Televisão

“Os Piores Ex”. Série perturbadora da Netflix regressou com novos crimes reais

A nova temporada inclui o caso do “Deadpool Killer” e mais três histórias marcadas por violência e manipulação.

Há relações que acabam mal, mas poucas chegam ao ponto de virar casos de polícia. A Netflix estreou esta quarta-feira, 6 de maio, a segunda temporada de “Os Piores Ex”, a série documental de crime que explora histórias reais de ex-namorados envolvidos em manipulação, violência e crimes chocantes.

A nova temporada estreou com um total quatro episódios, todos com cerca de uma hora e já disponíveis na plataforma. Um dos maiores destaques chega logo no primeiro capítulo, dedicado ao caso de Wade Wilson, conhecido nos Estados Unidos como o “Deadpool Killer”.

O episódio chama-se “Dating the Deadpool Killer” e acompanha a história do homem condenado à pena de morte pelos homicídios de Kristine Melton e Diane Ruiz, em 2019, na Florida.

O caso ganhou enorme atenção mediática não só pela brutalidade dos crimes, mas também pelo facto de Wade Wilson partilhar o nome da personagem Deadpool, da Marvel. Segundo a série, era descrito como alguém extremamente carismático e manipulador, conseguindo facilmente conquistar a confiança das pessoas à sua volta.

Antes dos homicídios, Wade Wilson já tinha um historial de violência doméstica e agressões contra antigas companheiras. Em outubro de 2019, estrangulou Kristine Melton na própria casa, depois de a conhecer e ter passado a noite com ela. Horas mais tarde, roubou o carro de Kristine, atraiu Diane Ruiz para o veículo, espancou-a, estrangulou-a e atropelou-a várias vezes.

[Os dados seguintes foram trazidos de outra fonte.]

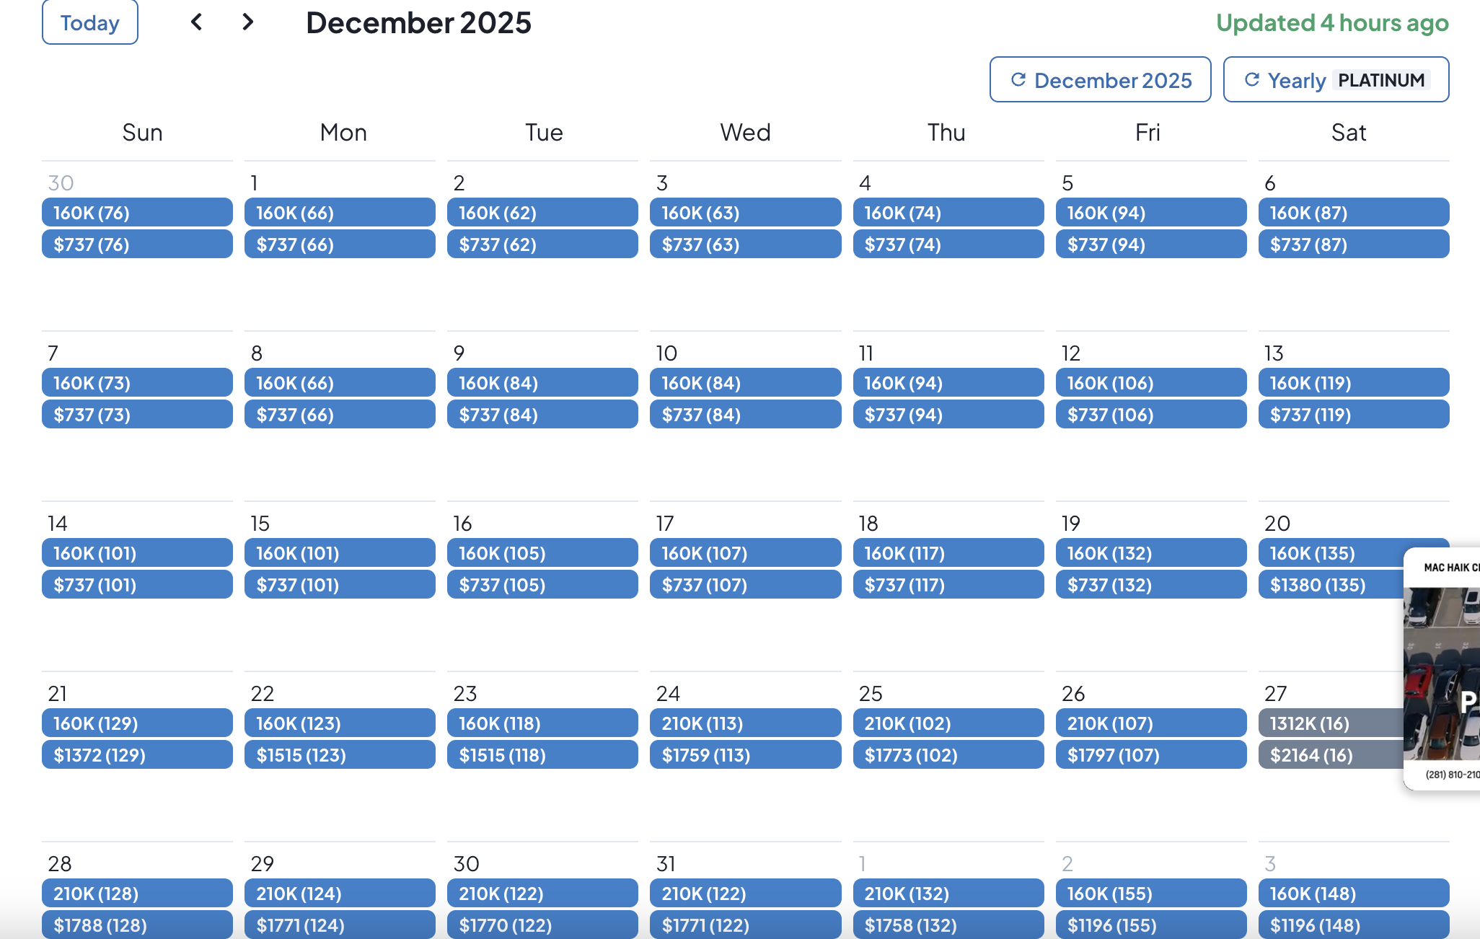Click the $1372 (129) fare on December 21

[137, 755]
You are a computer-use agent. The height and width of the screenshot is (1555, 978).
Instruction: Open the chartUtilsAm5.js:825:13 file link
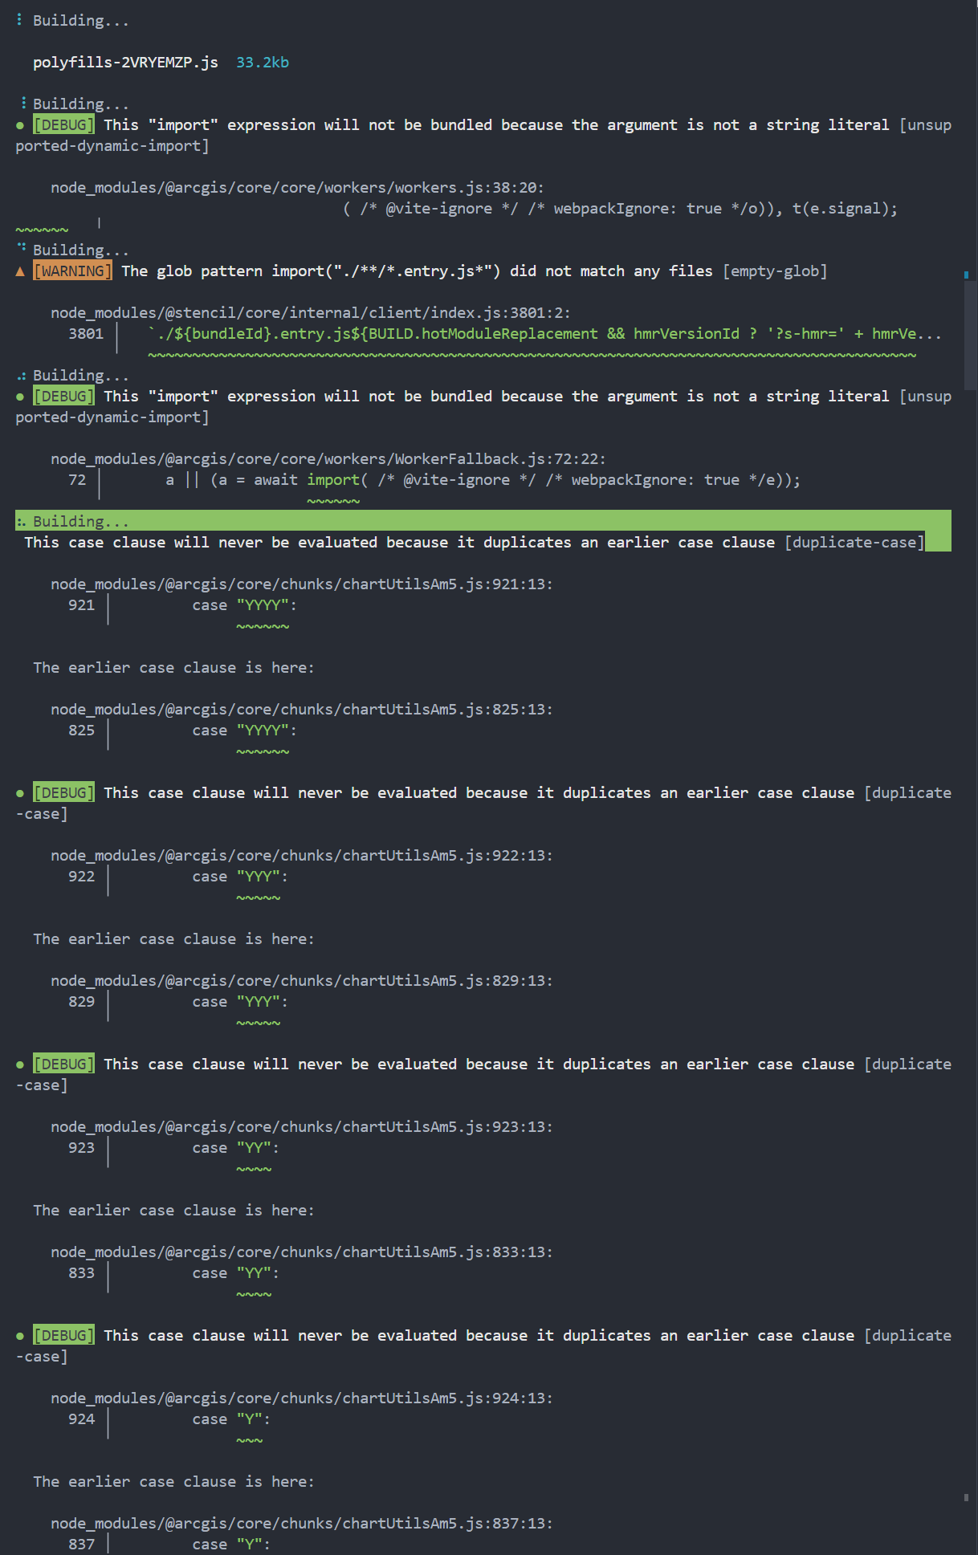pyautogui.click(x=301, y=710)
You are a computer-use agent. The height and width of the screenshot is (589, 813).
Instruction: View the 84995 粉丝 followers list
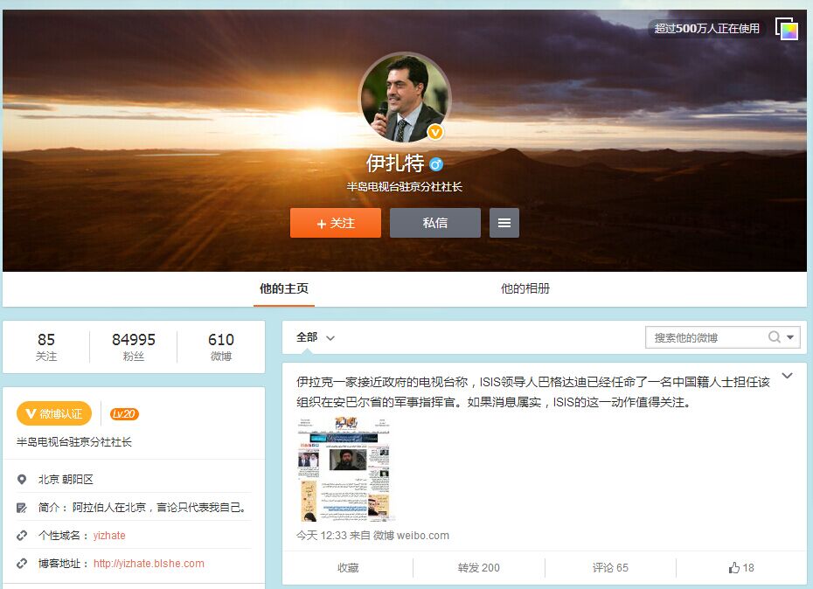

Mais tarde, acabou por confessar os crimes ao pai, que o convenceu a entregar-se às autoridades. Em agosto de 2024, foi condenado à pena de morte e encontra-se atualmente no corredor da morte nos Estado Unidos, no Estado da Florida.

O caso tornou-se ainda mais viral nas redes sociais devido às tatuagens faciais de Wade Wilson, incluindo uma suástica e um sorriso desenhado no rosto ao estilo Joker, e também ao fenómeno de hibristofilia, em que algumas pessoas desenvolvem fascínio romântico por criminosos violentos. Segundo o “The Guardian”, o homicida recebeu milhares de cartas de amor e até dinheiro enviado para a prisão.

A produção utiliza depoimentos das vítimas, imagens reais de bodycams da polícia, entrevistas e recriações animadas para reconstruir as histórias. Ao contrário de muitos documentários do género, “Os Piores Ex” foca-se sobretudo no lado psicológico das relações tóxicas e no impacto emocional deixado nas vítimas.

Além do episódio sobre Wade Wilson, a temporada inclui outros três casos diferentes. Um deles acompanha Geoffrey Paschel, antigo participante do reality show “90 Day Fiancé”, que acabou condenado por sequestro e violência doméstica.

A série é produzida pela Blumhouse Productions, o estúdio por trás de vários sucessos do terror e do true crime, em parceria com a ITV America. A realização desta segunda temporada ficou a cargo de Cynthia Childs.

A crítica internacional tem destacado o tom intenso da nova temporada. O site especializado de séries criminais “Heaven of Horror” escreve que os quatro episódios são “tão assustadores quanto fascinantes”, enquanto a “Variety” destaca o uso de “testemunhos fortes, imagens reais e recriações animadas” para contar as histórias.

Já o “Decider” elogia o lado visual da produção, mas considera que a série “por vezes explica demasiado aquilo que as imagens já conseguem transmitir”. Ainda assim, conclui que continua a ser “uma experiência envolvente para fãs de crime documental”. “Os Piores Ex” estreou originalmente em 2024 como um spin-off de “A Pior Companhia”, outro dos documentários de crime mais populares da Netflix nos últimos anos.